OBJECTIVE
Copy out every item below word for word, keeping each line unchanged.
★ ★ ★ ★
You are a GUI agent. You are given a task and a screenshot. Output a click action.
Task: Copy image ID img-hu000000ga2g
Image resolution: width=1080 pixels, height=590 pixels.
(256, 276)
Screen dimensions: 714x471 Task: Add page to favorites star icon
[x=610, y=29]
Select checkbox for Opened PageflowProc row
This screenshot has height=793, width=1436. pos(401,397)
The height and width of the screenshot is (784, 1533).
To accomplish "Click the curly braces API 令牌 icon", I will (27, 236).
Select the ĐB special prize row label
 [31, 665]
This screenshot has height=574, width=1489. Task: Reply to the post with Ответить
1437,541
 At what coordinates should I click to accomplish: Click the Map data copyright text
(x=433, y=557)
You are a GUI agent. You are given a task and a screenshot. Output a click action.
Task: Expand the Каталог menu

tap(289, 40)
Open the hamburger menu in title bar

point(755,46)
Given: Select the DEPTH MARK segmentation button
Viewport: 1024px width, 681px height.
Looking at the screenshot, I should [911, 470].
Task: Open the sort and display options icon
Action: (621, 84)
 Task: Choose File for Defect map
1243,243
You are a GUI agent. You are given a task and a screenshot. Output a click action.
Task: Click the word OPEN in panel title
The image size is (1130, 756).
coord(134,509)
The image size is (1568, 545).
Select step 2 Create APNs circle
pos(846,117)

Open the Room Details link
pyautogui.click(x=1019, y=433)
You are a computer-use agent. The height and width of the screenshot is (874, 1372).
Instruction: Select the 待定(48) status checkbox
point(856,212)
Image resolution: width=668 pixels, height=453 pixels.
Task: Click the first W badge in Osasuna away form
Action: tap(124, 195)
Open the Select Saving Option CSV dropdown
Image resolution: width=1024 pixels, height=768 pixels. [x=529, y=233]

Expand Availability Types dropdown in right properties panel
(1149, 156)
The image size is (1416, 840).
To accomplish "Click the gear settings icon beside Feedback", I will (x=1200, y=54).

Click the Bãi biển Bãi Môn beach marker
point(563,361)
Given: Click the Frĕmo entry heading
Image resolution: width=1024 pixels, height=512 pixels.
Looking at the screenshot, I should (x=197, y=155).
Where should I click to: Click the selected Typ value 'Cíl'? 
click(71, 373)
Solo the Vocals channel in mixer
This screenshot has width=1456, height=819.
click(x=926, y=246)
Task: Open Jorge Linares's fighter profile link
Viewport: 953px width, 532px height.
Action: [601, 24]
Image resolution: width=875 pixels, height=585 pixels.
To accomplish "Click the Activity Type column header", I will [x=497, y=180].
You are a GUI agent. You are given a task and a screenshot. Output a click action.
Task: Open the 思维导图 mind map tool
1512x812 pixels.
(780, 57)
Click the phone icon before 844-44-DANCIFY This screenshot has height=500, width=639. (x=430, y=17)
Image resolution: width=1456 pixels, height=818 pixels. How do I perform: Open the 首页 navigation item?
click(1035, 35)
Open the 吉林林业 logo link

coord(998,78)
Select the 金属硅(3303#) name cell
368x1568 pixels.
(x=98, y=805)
★ ★ ★ ★
FULL SOLUTION
You are a GUI agent. You are given a task and a screenshot. Output a click action.
Task: Copy image ID img-hu000000ga2g
Image resolution: width=1080 pixels, height=590 pixels.
(256, 276)
Screen dimensions: 714x471 Task: Add page to favorites star icon
[x=610, y=29]
Select checkbox for Opened PageflowProc row
This screenshot has height=793, width=1436. pos(401,397)
The height and width of the screenshot is (784, 1533).
To accomplish "Click the curly braces API 令牌 icon", I will (27, 236).
Select the ĐB special prize row label
 [31, 665]
This screenshot has height=574, width=1489. Task: Reply to the post with Ответить
1437,541
 At what coordinates should I click to accomplish: Click the Map data copyright text
(x=433, y=557)
You are a GUI agent. You are given a task and a screenshot. Output a click action.
Task: Expand the Каталог menu

tap(289, 40)
Open the hamburger menu in title bar

point(755,46)
Given: Select the DEPTH MARK segmentation button
Viewport: 1024px width, 681px height.
Looking at the screenshot, I should [911, 470].
Task: Open the sort and display options icon
Action: (621, 84)
 Task: Choose File for Defect map
1243,243
You are a GUI agent. You are given a task and a screenshot. Output a click action.
Task: Click the word OPEN in panel title
The image size is (1130, 756).
coord(134,509)
The image size is (1568, 545).
Select step 2 Create APNs circle
pos(846,117)

Open the Room Details link
pyautogui.click(x=1019, y=433)
You are a computer-use agent. The height and width of the screenshot is (874, 1372).
Instruction: Select the 待定(48) status checkbox
point(856,212)
Image resolution: width=668 pixels, height=453 pixels.
Task: Click the first W badge in Osasuna away form
Action: tap(124, 195)
Open the Select Saving Option CSV dropdown
Image resolution: width=1024 pixels, height=768 pixels. [x=529, y=233]

Expand Availability Types dropdown in right properties panel
(1149, 156)
The image size is (1416, 840).
To accomplish "Click the gear settings icon beside Feedback", I will (x=1200, y=54).

Click the Bãi biển Bãi Môn beach marker
point(563,361)
Given: Click the Frĕmo entry heading
Image resolution: width=1024 pixels, height=512 pixels.
Looking at the screenshot, I should (x=197, y=155).
Where should I click to: Click the selected Typ value 'Cíl'? 
click(71, 373)
Solo the Vocals channel in mixer
This screenshot has width=1456, height=819.
click(x=926, y=246)
Task: Open Jorge Linares's fighter profile link
Viewport: 953px width, 532px height.
Action: [601, 24]
Image resolution: width=875 pixels, height=585 pixels.
To accomplish "Click the Activity Type column header", I will [x=497, y=180].
You are a GUI agent. You are given a task and a screenshot. Output a click action.
Task: Open the 思维导图 mind map tool
1512x812 pixels.
(780, 57)
Click the phone icon before 844-44-DANCIFY This screenshot has height=500, width=639. (x=430, y=17)
Image resolution: width=1456 pixels, height=818 pixels. How do I perform: Open the 首页 navigation item?
click(1035, 35)
Open the 吉林林业 logo link

coord(998,78)
Select the 金属硅(3303#) name cell
368x1568 pixels.
(x=98, y=805)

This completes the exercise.